Dicho todo lo anterior, sí le reconozco un mérito al señor español de la porra. Su guiñol ha servido, probablemente sin pretenderlo, para desenmascarar una vez más a los milongueros del nuevo tiempo. Con su impudicia habitual —bien es cierto que consentida por nuestro pardillismo digno de mejor causa— han salido a bloque a echar espumarajos contra la detención de tipos que suman, entre los cometidos por propia mano, los ordenados y los planeados, un buen pico de asesinatos. Pero claro, los inmovilistas y los que ponen palos en las ruedas son siempre los otros. Hay que joderse.

ETA enfurruñada

Ea, ea, ea, ETA se cabrea. La cosa es que no se enteró casi nadie porque aquellos comunicados que paraban los pulsos y las rotativas han dado paso a unas excrecencias informativas que, salvo en los medios que hacen de altavoz de oficio, no encuentran sitio ni en las portadas digitales ni en las de papel. Una competencia muy dura con las noticias de perritos y gatitos, la última de Mariló Montero o el viral que toque. A ver a quién le va a interesar que una banda en estado ectoplasmático se ha cogido un rebote del quince porque la pestañí franco-española, en misión casi de Traperos de Emaús, se ha llevado de uno de sus agujeros un puñado de material de matarile. “Un ataque al proceso de sellado de armas”, se subió a la parra el amanuense de turno en medio, ya digo, de la indiferencia —o más bien inopia— general.

Solo dijeron algo, porque les va en el sueldo y porque les tocaba retén en la tertulia de la radio pública —¡Qué recuerdos!—, los políticos de guardia. La mayoría, para bostezar la respuesta de repertorio (“El único comunicado bla, bla, bla…”) y el resto, para echarle ese entusiasmo digno de encomio pero que apenas tiene eco en la parroquia más cafetera. Sí, justo entre quienes ahora mismo están mascullando que por escribir esto soy un fascista, un enemigo de la paz, y me llevo una.

Es sintomático que, vaciada de su carga mortífera, ETA haya quedado para hacer la prueba del algodón sobre el cacareado suelo ético. O, en un uso más extendido, como espantajo y asustaviejas que agita la fachundia histérica para tratar de evitar la victoria de las fuerzas del cambio. Y ni para eso cuela ya.

Tras la petición de perdón

El poder balsámico de las palabras. O quizá del tono en que son pronunciadas. También, claro, el momento y el lugar; se ve que, pese a todo, los calendarios no pasan en balde. Pero basta ya de buscar explicaciones. Sobra entrar en los cómos y en los por qués. Lo sustantivo es que en esta ocasión ha calado prácticamente el mismo mensaje de perdón a la víctimas del terrorismo que hace siete años cayó en saco roto. La asociación oficialista que entonces despreció con rictus airado un valiente —y yo diría que excesivo— acto de contrición aplaude ahora la descarnada autocrítca expresada por el lehendakari Iñigo Urkullu. Bien está lo que bien acaba, ¿no?

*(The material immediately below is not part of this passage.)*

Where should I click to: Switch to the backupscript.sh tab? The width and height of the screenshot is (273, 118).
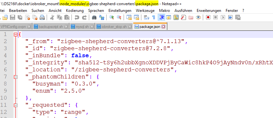[x=51, y=27]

Ojalá tuviéramos la garantía de que esto ha acabado. Lo vivido nos invita a ser escépticos. Por la comodidad de los discursos, por la inercia, seguramente también, en más de un caso, por la miseria de la condición humana, llevamos demasiado tiempo estirando el fango, arrojándonos mutuamente el sufrimiento a los ojos. Ya que estamos en el momento de las verdades a calzón quitado, mencionemos los réditos de diverso tipo que algunos le han sacado al dolor. Tan duro como suena, pero igualmente real y sencillo de documentar.

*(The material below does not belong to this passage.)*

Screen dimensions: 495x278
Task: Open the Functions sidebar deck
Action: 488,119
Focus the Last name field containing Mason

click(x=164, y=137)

Nada es obligatorio, pero tal vez, en aras de una cierta simetría, sería recomendable un reconocimiento de errores en la otra parte. No hablo de flagelos, sino de esas dos o tres cosas que pudieron estar de más. El resto es cuestión de voluntad, de sentido común y de ponerse a la tarea huyendo tanto del revanchismo como de la tentación de relativizar, de olvidar, o peor aun, de encontrar justificación al incontable daño causado.